In writing her first novel, this poet turned to her high school journal

In writing “The Poet X,” Elizabeth Acevedo drew heavily upon her own experience as a student growing up in the Morningside Heights neighborhood of Manhattan. She began writing at 8 years old, and was competing in poetry slams at 14.

While Acevedo, 32, had a national slam title under her belt by the time “The Poet X” was published, she hadn’t lost track of her early writing. One poem in the novel, titled “In Translation,” was lifted directly from her high school journal. The poem is directed at the mother of the book’s protagonist, Xiomara.

“My mouth cannot write you a white flag,” the first line reads. “It will never be a Bible verse.” Acevedo told the NewsHour the poem served as her “North Star” in regard to the novel’s voice.

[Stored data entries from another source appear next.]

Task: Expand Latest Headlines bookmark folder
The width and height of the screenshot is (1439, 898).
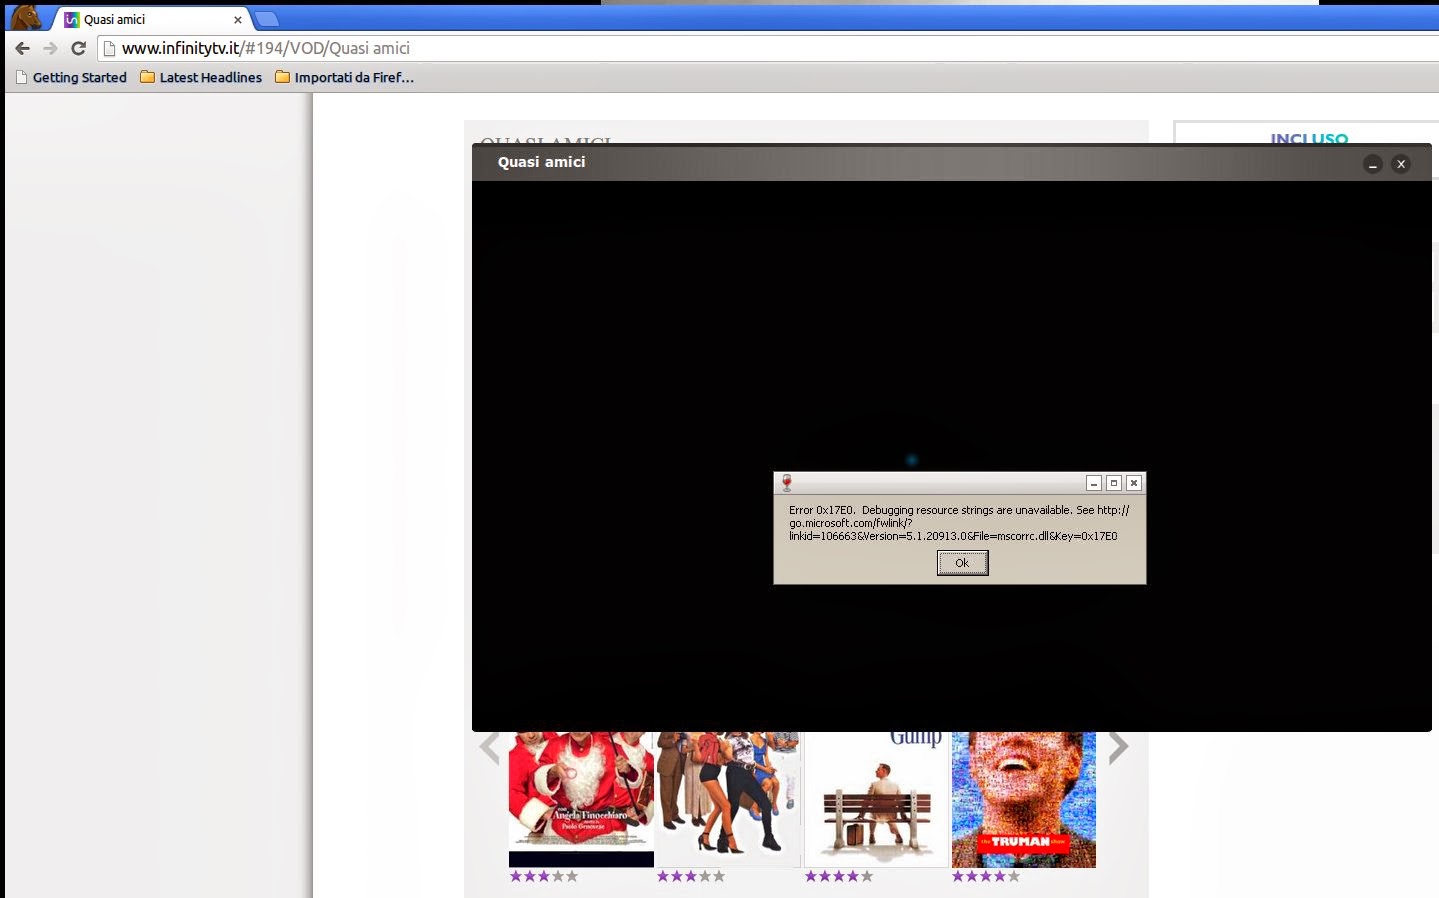Action: click(201, 77)
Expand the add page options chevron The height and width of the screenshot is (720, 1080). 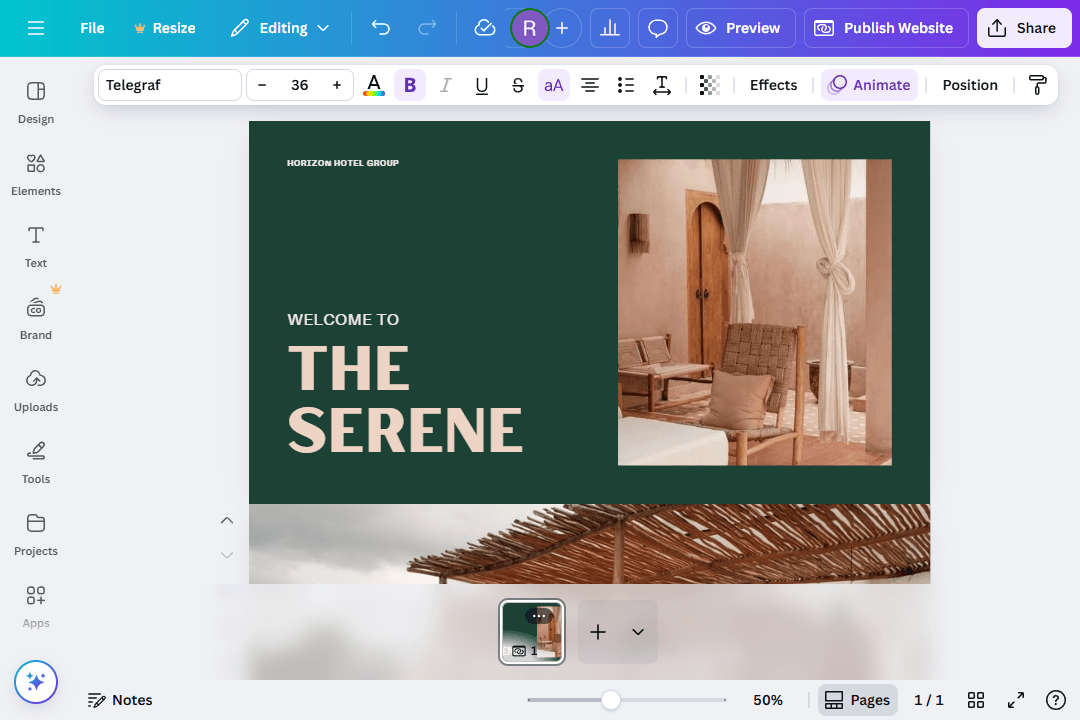point(637,632)
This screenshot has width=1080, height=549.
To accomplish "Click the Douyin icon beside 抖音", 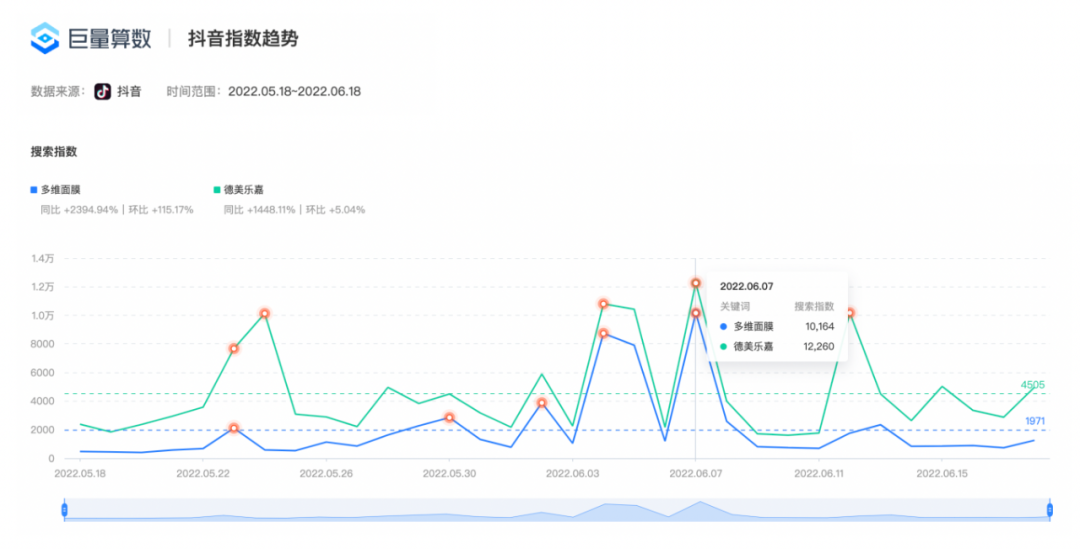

“I wanted to make sure that emotionally, tonally, and in terms of the language of experience of the character that I didn’t stray from the heart of the story in trying to impress readers with my verse,” she wrote.

You’ll find more insight on “In Translation” in Acevedo’s annotations below.

From “The Poet X”

In Translation (1)
My mouth cannot write you a white flag.
It will never be a Bible verse.
My mouth cannot be shaped into the apology
you say both you and God deserve.

And you want to make it seem
it’s my mouth’s entire fault.
Because it was hungry,
and silent, but what about your mouth:

how your lips are staples
that pierce me quick and hard. (2)

And the words I never say
are better left on my tongue
since they would only have slammed
against the closed door of your back.

Your silence furnishes a dark house. (3)
But even at the risk of burning
the moth always seeks the light.

  1. This poem was one of the few that was directly lifted from my [high school] journal. It served as a kind of North Star in regards to voice–I wanted to make sure that emotionally, tonally, and in terms of the language of experience of the character that I didn’t stray from the heart of the story in trying to impress readers with my verse.
  2. Something about these lines feel truly visceral. Perhaps the consonance in “lips” “staples” pierce,” and the sharp jab of those words.
  3. I toggled back and forth when considering this line. The mixed metaphor is inescapable, and yet, the tangibility of silence, the weight of it, the stretch, the abyss, I think allows for silence to take up literal space, in the way perhaps an oversized and ugly couch might?